- EXERCISE GOAL -
Report each line of the entries that includes "arrow" by copying it.

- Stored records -
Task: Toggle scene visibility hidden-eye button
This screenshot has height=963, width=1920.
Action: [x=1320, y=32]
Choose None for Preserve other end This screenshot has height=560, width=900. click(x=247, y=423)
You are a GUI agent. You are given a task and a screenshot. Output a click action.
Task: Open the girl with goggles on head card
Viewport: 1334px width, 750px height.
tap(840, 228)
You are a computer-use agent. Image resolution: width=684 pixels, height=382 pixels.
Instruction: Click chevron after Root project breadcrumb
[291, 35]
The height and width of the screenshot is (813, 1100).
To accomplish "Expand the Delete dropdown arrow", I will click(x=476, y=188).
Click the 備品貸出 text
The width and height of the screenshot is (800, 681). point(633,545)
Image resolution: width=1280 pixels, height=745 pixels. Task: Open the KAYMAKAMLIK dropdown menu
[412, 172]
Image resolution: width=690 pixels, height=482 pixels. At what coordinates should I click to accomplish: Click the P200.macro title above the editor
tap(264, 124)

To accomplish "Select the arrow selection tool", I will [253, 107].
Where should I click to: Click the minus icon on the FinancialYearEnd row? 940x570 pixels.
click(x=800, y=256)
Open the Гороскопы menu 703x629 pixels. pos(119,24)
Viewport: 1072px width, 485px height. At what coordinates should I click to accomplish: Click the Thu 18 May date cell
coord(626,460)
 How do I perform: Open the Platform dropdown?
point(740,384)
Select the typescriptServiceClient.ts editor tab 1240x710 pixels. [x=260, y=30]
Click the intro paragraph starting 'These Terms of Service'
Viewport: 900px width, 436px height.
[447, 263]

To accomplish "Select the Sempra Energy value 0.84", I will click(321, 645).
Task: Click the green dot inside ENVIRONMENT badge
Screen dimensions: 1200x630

- EXERCISE SOLUTION -
To accomplish "Expand the Delete dropdown arrow", I will click(x=476, y=188).
To accomplish "Select the arrow selection tool", I will [253, 107].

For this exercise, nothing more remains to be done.